Per questo sarebbe l’ora che DOC e DOCG, partendo da un prezzo minimo concordato vigilassero seriamente, sanzionando chi vende (a rivenditori, ad altri produttori/imbottigliatori, a catene GDO) sotto a quel prezzo.
Altrimenti è inutile riempirsi la bocca con fatto che il sistema delle DOC è la spina dorsale del vino italiano se poi deve sostenere un corpo non adatto, che non gli permette di camminare. Potrei fare decine di esempi, ma basta entrare in un supermercato per vedere la realtà con i propri occhi.
Visto che difficilmente cambieranno le cose voglio fare una proposta molto provocatoria che, in un certo senso, riprende la normativa attuale “esasperandola” un po’.
Detta in pochissime parole: I vini, soprattutto DOC e DOCG, sotto ad un certo prezzo di vendita al consumatore finale (che può variare da zona a zona, da momento a momento) non dovrebbero nemmeno chiamarsi VINO!
Il vino è un prodotto dell’agricoltura che deve avere un suo preciso valore: se non ce l’ha allora non è vino: è un prodotto alcolico, una bevanda alcolica, un qualcosa che si può bere, ma non è VINO e non può riportare in etichetta questa parola.

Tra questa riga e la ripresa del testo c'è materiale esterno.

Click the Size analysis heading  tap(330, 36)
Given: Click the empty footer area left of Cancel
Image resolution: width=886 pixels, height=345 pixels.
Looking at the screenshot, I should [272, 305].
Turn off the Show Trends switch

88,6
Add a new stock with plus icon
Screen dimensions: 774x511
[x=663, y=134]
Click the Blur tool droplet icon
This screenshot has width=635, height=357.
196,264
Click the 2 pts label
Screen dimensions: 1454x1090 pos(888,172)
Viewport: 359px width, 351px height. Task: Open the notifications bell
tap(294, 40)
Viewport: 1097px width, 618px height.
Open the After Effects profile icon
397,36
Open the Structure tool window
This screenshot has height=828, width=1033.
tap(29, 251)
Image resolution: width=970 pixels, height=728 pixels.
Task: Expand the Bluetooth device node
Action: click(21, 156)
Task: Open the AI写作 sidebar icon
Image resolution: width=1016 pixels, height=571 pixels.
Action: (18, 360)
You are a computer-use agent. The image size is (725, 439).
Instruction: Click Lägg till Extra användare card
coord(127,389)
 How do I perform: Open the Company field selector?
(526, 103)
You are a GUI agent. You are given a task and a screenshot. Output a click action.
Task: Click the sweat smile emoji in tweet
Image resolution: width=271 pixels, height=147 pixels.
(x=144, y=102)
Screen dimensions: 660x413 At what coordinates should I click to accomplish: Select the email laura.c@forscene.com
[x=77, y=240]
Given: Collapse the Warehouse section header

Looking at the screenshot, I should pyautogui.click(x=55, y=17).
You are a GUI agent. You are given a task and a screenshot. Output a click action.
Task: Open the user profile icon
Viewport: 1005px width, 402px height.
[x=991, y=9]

Come un vino che va in distillazione , una volta diventato alcol non riporta la dicitura “Alcol ottenuto da vino X della zona Y” così il vino sotto un certo prezzo non si merita, per rispetto verso tutti gli altri produttori, di chiamarsi VINO. Se poi il vino è DOC o DOCG dovrebbe almeno perdere la possibilità di fregiarsi della denominazione, perché il rischio è appunto quello di indebolire un territorio.
Se tanto vino venduto e svenduto perdesse automaticamente il suo nome, quello che rimane assumere “de facto” uno status e un valore diverso, più alto.
Se la proposta è troppo scioccante e di difficile attuazione allora basterebbe che DOC e DOCG vigilassero e eventualmente punissero non tanto chi è magari costretto a vendere a certi prezzi, ma chi se ne approfitta e spesso sputtana un marchio e un territorio.